▶ PROBLEM
In the following listing, find the lines containing "second" and report them.

•••••

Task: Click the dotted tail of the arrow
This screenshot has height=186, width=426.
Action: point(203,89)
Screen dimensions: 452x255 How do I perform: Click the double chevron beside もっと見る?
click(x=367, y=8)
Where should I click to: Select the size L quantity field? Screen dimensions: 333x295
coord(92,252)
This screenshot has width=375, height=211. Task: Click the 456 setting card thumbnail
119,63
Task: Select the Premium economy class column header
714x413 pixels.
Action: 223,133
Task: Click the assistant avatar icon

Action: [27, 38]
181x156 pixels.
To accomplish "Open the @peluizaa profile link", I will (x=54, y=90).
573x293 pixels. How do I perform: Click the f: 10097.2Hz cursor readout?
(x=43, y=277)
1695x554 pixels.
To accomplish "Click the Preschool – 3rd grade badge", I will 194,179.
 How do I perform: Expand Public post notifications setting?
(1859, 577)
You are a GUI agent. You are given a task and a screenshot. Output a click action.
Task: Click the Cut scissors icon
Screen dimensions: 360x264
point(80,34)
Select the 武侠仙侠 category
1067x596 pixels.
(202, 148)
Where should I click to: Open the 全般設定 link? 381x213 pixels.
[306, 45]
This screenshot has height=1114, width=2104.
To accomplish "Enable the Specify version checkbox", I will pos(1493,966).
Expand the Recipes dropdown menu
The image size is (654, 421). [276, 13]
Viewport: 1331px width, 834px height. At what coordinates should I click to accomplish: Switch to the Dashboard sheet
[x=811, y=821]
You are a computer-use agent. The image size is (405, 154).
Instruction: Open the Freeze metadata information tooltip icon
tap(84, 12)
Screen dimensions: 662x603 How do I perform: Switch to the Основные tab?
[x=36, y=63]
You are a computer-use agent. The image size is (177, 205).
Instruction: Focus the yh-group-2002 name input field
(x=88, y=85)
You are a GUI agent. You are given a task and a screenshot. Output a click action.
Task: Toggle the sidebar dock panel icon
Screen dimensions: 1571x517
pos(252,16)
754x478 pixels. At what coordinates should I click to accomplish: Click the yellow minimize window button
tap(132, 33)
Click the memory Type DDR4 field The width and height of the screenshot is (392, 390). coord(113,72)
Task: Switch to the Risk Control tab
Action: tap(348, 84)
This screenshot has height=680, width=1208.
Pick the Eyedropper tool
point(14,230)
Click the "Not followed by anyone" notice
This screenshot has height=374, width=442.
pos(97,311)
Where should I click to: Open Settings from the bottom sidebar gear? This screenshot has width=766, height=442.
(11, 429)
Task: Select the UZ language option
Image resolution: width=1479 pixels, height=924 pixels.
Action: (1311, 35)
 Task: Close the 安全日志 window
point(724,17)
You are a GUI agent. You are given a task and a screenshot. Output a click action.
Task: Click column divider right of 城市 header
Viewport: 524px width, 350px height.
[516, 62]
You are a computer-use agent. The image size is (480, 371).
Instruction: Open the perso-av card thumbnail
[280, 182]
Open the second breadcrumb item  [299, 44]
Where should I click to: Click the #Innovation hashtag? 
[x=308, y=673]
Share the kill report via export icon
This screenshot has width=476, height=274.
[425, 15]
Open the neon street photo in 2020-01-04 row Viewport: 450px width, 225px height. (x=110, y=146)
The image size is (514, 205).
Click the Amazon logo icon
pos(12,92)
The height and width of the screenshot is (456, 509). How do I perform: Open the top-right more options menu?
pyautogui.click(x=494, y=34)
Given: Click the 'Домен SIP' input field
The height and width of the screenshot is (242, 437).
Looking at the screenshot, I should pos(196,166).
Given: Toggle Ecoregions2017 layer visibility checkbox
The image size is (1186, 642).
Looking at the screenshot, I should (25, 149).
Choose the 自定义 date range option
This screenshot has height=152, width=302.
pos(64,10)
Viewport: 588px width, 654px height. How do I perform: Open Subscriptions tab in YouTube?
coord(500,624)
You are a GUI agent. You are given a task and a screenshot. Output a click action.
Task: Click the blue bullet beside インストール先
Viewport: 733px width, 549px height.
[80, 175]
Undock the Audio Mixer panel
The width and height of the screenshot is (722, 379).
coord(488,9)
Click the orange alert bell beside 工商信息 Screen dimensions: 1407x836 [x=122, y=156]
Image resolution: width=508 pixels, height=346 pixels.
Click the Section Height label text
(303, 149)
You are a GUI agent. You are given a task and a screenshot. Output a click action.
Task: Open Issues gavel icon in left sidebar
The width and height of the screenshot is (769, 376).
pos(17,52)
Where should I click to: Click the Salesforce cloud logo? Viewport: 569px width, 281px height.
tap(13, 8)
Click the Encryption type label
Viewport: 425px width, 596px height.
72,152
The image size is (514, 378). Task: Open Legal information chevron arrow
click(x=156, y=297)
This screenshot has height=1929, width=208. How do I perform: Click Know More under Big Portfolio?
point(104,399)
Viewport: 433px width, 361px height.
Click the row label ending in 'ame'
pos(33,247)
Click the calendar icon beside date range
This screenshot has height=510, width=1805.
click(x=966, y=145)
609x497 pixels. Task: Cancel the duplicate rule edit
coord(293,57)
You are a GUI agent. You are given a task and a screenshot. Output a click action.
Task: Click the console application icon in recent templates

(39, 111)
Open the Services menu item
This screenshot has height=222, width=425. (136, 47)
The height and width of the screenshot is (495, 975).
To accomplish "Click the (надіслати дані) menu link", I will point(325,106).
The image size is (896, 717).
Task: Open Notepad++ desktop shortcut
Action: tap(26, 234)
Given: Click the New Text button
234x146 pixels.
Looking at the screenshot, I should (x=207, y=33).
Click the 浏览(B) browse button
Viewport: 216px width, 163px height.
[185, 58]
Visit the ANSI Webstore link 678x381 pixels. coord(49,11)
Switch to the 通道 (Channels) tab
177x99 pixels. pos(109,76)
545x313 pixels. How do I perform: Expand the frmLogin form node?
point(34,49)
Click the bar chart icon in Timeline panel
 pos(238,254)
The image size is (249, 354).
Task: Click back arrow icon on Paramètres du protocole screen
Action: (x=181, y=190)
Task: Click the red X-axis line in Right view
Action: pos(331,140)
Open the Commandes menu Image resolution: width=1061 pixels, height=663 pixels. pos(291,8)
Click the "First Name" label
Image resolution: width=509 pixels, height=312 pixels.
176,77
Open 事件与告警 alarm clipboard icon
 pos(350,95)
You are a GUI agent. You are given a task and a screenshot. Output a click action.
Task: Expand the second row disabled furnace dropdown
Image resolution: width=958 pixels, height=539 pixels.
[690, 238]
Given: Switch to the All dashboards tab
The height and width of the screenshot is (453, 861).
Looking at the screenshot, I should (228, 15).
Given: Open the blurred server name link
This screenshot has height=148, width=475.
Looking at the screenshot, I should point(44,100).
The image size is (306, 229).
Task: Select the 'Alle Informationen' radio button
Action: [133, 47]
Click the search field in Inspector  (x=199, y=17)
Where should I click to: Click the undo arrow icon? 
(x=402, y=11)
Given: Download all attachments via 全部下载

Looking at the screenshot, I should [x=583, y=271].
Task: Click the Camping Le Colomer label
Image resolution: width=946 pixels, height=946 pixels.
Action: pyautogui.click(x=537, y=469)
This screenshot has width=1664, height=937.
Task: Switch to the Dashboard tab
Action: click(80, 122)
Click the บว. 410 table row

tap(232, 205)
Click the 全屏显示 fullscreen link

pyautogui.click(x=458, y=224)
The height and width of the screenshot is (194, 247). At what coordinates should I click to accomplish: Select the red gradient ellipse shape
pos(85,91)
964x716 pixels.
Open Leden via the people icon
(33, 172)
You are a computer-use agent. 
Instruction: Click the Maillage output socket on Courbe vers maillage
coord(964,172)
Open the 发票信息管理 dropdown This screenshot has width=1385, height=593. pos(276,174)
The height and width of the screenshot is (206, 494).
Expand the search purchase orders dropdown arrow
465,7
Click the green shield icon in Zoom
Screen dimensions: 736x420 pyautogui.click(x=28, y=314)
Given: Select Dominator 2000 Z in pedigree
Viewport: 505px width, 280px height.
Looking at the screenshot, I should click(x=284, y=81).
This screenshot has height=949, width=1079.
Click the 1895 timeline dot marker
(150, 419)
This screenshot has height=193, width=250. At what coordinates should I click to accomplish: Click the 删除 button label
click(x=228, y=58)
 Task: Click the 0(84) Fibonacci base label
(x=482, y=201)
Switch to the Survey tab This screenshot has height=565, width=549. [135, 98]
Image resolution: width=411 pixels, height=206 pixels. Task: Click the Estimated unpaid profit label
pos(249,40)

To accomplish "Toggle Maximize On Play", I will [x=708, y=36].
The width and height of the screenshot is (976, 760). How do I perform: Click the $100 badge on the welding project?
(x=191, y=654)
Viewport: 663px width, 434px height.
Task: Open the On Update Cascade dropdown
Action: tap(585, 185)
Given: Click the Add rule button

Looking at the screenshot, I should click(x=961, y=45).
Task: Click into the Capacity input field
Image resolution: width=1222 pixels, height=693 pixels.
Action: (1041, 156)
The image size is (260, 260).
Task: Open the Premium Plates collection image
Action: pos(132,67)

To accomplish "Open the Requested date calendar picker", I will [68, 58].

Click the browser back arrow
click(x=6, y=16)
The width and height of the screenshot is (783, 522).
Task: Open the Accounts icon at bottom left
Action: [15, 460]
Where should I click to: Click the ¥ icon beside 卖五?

•••••

▶ SOLUTION
Open the second breadcrumb item  [299, 44]
Task: Expand the second row disabled furnace dropdown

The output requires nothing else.